How to reduce ‘collateral damage’ from blockbuster cyberattacks
Spring is a time of rebirth, but for cybersecurity last year, it delivered a crippling blow that continues to have serious ramifications. Thanks to a couple computer exploits stolen from the U.S. government, the WannaCry cyberattack in May affected hundreds of thousands of computers worldwide, and caused estimated collateral damages of up to $4 billion.
It’s very likely that more nation-state and military-grade capabilities and exploits will be stolen, exposed, and released, especially as the cost of cybercrime continues to drop, and the skills necessary to carry out these crimes are easily rented on the Dark Web.
WannaCry, NotPetya, and other blockbuster cyberattacks have spread beyond the usual targets of businesses or governmental organizations to victims who are presumably tangential to attackers’ primary goals. More than ever before, these attacks are impacting consumers. And their rapid spread, scale, and breadth heralds a future where this is the new norm.
This should be a wake-up call for all organizations and the security teams that defend them: They need to find better ways to secure their systems and, by extension, consumers. They need to stay informed, expand their thinking and testing, and act quickly to direct their defenses before the next news headline targets them and those they aim to protect.
Historically, organizations perceived themselves as safer from certain types of attacks, and they adhered to a schedule of patching and updates released by their vendors. When planning to tackle security problems, they focused on prioritizing the myriad risks they face. This meant identifying, exploiting, and patching vulnerabilities, most often through penetration testing or red teaming.
The current paradigm shift in cyberattacks should prompt organizations to think differently about vulnerability assessment. And the first step is recognizing that today, we are all in this together. No one is safe, and reactions to threats must be swift.
Consumers are not wholly off the hook, of course, but organizations—from companies to government agencies—bear the most responsibility here.
Look at the Mirai campaign, which hijacked hundreds of thousands of consumer home devices such as Wi-Fi routers and video cameras. They were vulnerable because there were more than 60 device types that had default usernames and passwords. You could blame consumers for not updating the credentials themselves, but it’s very easy for manufacturers to provide device-unique credentials. And in some cases, consumers aren’t given an option to update them.

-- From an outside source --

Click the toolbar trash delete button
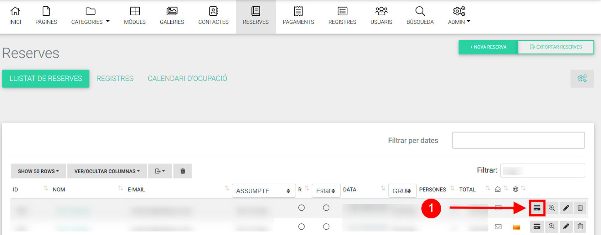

The best solution for consumers is, whenever possible, to personalize log-in information, check for and update patches regularly, and ensure that devices are behind a personal firewall, which can prevent simple, scripted fingerprinting. But ultimately, organizations should be held accountable for the security of the products and services they sell and support.
The “just patch your systems” advice—commonly doled out to consumers and businesses alike—is easy to say but hard to follow for large, complex organizations that have numerous variables and configurations to validate before rolling out a significant change. System administrators are generally willing to roll some security dice before taking their systems offline. And critical-infrastructure systems such as power plants, and water and sewage treatment facilities, are designed to operate for years with near-zero downtime. They may not even be patchable.
Fortunately, information about new leaks becomes democratized “buzz,” commonly and quickly available. There is value in such pre-emptive knowledge; directed defensive measures can be launched before new threats are used.
Organizations, for example, can immediately factor new exploits into ongoing penetration-testing activities to understand how they affect their IT infrastructure—and ultimately the consumers they serve. They can expand their red-team playbook activities to include brainstorming sessions on out-of-the-box scenarios and responses to new threats. And importantly, they can keep corporate leadership in the loop.
There are hard costs to assessment programs, and each organization must determine the appropriate trade-offs between the risks and costs it is willing to tolerate. Penetration-testing costs generally start at $20,000, and red teams start at $50,000 for basic services. They scale up from there.
Proactively engaging an organization’s leadership will help secure resource investment proportional to the threat. That’s more than just cash: Organizations need to invest in becoming more aware of newly leaked threats and exploits, and in improving their ability to quickly test exposure and quickly respond.
But first, they must acknowledge that they are not safe.